Gli effetti della pandemia si sono intensificati sia a livello della salute globale che in quello delle ripercussioni economiche. Un terzo aspetto grave e preoccupante è però anche quello riguardante gli aspetti della sofferenza psichica collettiva, famigliare e individuale che sembra essere messo in secondo piano, ma che potrebbe a medio termine rivelarsi incisivo e devastante.
Un’emergenza di sanità pubblica può avere effetti duraturi sulla psicologia di una popolazione, afferma lo psicologo Steven Taylor, professore e psicologo clinico nel dipartimento di Psichiatria dell’Università della British Columbia. In un articolo sul Guardian, Taylor ha evidenziato i punti salienti della sua ricerca, che si avvale di dati che si riferiscono a epidemie recenti, avvertendo come gli effetti psicologici di una pandemia, sia tra chi sperimenta la quarantena sia tra chi ha contratto il virus, sono tutt’altro che trascurabili e si possono estendere nel tempo.
La sofferenza generata da un disagio psichico è quindi particolarmente importante in questo periodo di emergenza sanitaria, contraddistinta da incertezza e stress. Per alcune persone ciò significa fare i conti con ansia, problemi di insonnia, depressione e sofferenza generalizzata.
Nel caso del Covid-19, alcuni di questi effetti sono già evidenti: molte persone potranno perdere il lavoro e subire difficoltà finanziarie; altri dovranno affrontare il trauma della perdita dei propri cari; matrimoni e relazioni crolleranno sotto la pressione della situazione. La quarantena forzata è inoltre particolarmente pesante, e pericolosa, per chi soffre di disturbi mentali, malattie croniche o vive in una situazione precaria, ma può avere effetti psicologici anche su chi si considera emotivamente stabile.
Non sottovalutiamo che, secondo il DSS, nel 2017 quasi un ticinese su 4, più precisamente il 24,3%, dichiarava di soffrire di un disagio psichico medio grave. Dato molto superiore alla media svizzera, comunque importante con il 15,1%, e probabilmente aggravatosi con gli effetti della pandemia.

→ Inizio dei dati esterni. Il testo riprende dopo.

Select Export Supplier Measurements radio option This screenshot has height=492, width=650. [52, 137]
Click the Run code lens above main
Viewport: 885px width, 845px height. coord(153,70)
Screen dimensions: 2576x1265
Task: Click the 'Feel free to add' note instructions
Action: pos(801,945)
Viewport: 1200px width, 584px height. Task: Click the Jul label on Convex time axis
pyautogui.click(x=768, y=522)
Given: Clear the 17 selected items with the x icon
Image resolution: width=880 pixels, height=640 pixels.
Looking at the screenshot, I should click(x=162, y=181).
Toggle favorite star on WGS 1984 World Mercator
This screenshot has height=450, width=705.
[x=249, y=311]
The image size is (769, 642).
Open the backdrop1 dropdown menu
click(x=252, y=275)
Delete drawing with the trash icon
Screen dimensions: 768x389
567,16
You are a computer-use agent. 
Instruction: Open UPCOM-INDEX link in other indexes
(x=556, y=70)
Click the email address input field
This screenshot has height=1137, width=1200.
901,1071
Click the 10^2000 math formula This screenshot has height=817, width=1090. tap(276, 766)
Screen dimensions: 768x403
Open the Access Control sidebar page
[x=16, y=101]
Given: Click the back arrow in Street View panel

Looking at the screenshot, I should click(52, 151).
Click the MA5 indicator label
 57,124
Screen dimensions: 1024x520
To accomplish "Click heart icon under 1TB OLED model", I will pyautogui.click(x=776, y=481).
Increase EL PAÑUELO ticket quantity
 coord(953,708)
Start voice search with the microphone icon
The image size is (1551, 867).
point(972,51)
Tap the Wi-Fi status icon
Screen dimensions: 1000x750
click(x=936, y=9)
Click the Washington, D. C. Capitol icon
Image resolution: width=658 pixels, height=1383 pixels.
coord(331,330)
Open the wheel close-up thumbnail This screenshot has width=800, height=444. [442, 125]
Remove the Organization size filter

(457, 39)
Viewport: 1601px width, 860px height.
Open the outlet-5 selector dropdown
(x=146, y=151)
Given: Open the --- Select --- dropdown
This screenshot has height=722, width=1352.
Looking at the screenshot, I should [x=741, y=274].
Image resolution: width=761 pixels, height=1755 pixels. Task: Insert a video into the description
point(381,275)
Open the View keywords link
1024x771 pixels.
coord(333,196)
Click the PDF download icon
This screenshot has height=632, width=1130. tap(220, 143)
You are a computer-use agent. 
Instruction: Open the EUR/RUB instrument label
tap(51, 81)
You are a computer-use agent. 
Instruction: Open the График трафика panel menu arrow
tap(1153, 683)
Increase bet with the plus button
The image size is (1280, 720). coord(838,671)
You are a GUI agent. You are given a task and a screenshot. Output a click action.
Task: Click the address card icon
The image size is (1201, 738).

Questa epidemia ci sta confrontando inoltre con l’angoscia della morte, una paura atavica dell’uomo, che il virus ha riportato alla luce, assieme ad un allarmismo generalizzato. Un virus che non vediamo, ma può infettarci attraverso qualsiasi persona. È difficile da gestire in un mondo che tenta in tutti i modi di sopprimere l’idea della morte, di allontanarla (infatti si muore sempre più in ospedale) mediatizzando all’infinito l’eterna giovinezza.
Occorre inoltre considerare che ogni misura dell’autorità, seppur legittima, aumenta senso di insicurezza, ansia e paura dell’altro.
Riferendosi alle ragioni che hanno portato alla sofferenza sarà quindi necessario analizzare complessivamente la vita della persona che sta male per determinare un cambiamento, in modo da arrivare a trasformare le sue condizioni psicologiche e di relazione ricostruendo nuove forme di benessere e di equilibrio.
Nella presente situazione, oramai cronica, di difficoltà nella gestione delle risorse sanitarie, di costi fuori controllo, di conflitti fra partner sociali ed istituzionali, di preoccupazioni per il cittadino, di consapevolezza della necessità di un utilizzo più attento di molti servizi e prestazioni, ci si deve chiedere se non sia il caso di affrontare il problema in modo diverso. Se non sia cioè giunto il momento di considerare le cose in modo totalmente nuovo pena l’esasperazione ed il mancato controllo ulteriore con tutto ciò che comporta questa deriva. La salute ed il benessere psicologico, fisico e sociale, così come la ricerca e la formazione in questo ambito, devono infatti essere considerati non più dei costi, degli oneri, quanto invece un’opportunità, un investimento, un’occasione di crescita e sviluppo. Perché investire nella salute non solo è possibile, ma è anche una grande opportunità per la società civile ed il progresso. Investire nella salute significa investire nel benessere delle persone, della comunità e della società tutta. È un indicatore di sviluppo e di evoluzione di un intero sistema sociale ed economico.